October 23, 2012
A study led by UNC doctoral student Zachary Kerr analyzes the causes of exertional heat illness and death among high school athletes and lists measures that can be taken to help prevent them.

Zachary Kerr

Zachary Kerr

Kerr is a graduate research assistant in UNC Gillings School of Global Public Health’s Department of Epidemiology. His paper, “Epidemiology of Exertional Heat Illness Among U.S. High School Athletes,” were published online Oct. 23 in the November issue of the American Journal of Preventive Medicine [PDF].

Stephen Marshall, PhD, professor of epidemiology at UNC’s public health school and director of the UNC Injury Prevention Research Center, is a co-author. Marshall also is an adjunct professor in the UNC Department of Exercise and Sport Science.

The authors note that an estimated 9,000 high school athletes are treated for exertional heat illnesses (EHI) every year. Most of those occur in August, at the beginning of the fall sports season, when athletes are not yet acclimated to physical exertion in the heat.

They determined that the incidence rate of nonfatal EHI for high school sports is 1.2 per 100,000 athlete exposures (defined as one athlete participating in one athletic practice or competition). They also found that the rate of nonfatal EHI in football was more than eleven times the rate in all other sports combined.

The authors note that the rate of athlete deaths is increasing.

“Between 1995 and 2010, a total of 35 football players died from exertional heat stroke (EHS), an average of two annually,” they write. “In summer 2011, six high school football players died due to high temperatures and lack of rehydration. In the five-year block from 2005 to 2009, more EHS deaths occurred in organized sports than in any other five-year period over the past 35 years.”

SUPPLIED DATA —
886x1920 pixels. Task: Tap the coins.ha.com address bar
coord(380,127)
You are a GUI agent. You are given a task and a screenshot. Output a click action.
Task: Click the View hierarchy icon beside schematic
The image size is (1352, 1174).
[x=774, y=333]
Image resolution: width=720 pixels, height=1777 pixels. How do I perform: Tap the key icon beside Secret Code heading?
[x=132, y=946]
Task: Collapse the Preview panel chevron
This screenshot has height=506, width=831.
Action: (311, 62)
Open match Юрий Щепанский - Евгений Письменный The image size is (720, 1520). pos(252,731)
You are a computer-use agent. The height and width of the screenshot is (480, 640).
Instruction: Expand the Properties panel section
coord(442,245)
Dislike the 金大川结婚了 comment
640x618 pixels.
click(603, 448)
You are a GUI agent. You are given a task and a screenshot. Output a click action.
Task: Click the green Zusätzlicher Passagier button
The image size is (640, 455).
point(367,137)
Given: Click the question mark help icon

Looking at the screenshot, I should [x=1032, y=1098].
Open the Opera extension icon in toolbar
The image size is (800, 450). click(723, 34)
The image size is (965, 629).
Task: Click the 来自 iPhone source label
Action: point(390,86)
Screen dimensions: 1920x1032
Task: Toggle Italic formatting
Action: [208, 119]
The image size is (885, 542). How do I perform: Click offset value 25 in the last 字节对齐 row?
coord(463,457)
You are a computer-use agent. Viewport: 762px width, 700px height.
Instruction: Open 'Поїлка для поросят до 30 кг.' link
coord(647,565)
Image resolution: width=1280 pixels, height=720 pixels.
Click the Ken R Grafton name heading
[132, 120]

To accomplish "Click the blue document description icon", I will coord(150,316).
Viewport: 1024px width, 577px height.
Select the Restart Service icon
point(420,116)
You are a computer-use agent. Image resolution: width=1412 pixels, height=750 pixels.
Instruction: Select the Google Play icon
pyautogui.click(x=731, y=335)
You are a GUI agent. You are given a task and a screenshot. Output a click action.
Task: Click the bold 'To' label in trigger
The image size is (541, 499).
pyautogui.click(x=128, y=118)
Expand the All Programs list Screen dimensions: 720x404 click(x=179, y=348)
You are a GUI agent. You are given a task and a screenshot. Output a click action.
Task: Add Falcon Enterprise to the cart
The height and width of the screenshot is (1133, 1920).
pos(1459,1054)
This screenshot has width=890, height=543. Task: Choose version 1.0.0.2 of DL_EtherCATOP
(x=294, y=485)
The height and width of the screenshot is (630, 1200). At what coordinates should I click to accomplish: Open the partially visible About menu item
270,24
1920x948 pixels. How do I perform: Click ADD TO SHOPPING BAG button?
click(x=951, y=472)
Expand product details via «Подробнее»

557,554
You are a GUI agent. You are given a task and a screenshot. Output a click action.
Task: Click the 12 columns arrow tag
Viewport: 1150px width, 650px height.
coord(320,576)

STUDY QUESTIONS —
(1) In the passage on heat illness among high school athletes, how many high school athletes are estimated to be treated for exertional heat illnesses every year?
(2) From the passage on heat illness among high school athletes, please write out the part that opens with the words containing "Kerr is a graduate" and closes with "and Sport Science.".

OUTPUTS BY TASK —
(1) An estimated 9,000.

(2)
Kerr is a graduate research assistant in UNC Gillings School of Global Public Health’s Department of Epidemiology. His paper, “Epidemiology of Exertional Heat Illness Among U.S. High School Athletes,” were published online Oct. 23 in the November issue of the American Journal of Preventive Medicine [PDF].

Stephen Marshall, PhD, professor of epidemiology at UNC’s public health school and director of the UNC Injury Prevention Research Center, is a co-author. Marshall also is an adjunct professor in the UNC Department of Exercise and Sport Science.